**Data for locating words and elements**
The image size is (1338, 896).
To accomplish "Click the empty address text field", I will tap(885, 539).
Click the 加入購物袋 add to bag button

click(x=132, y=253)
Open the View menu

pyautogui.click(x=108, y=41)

**Short task**
Duplicate every line of the data above with no changes.

**Right answer**
The image size is (1338, 896).
To accomplish "Click the empty address text field", I will tap(885, 539).
Click the 加入購物袋 add to bag button

click(x=132, y=253)
Open the View menu

pyautogui.click(x=108, y=41)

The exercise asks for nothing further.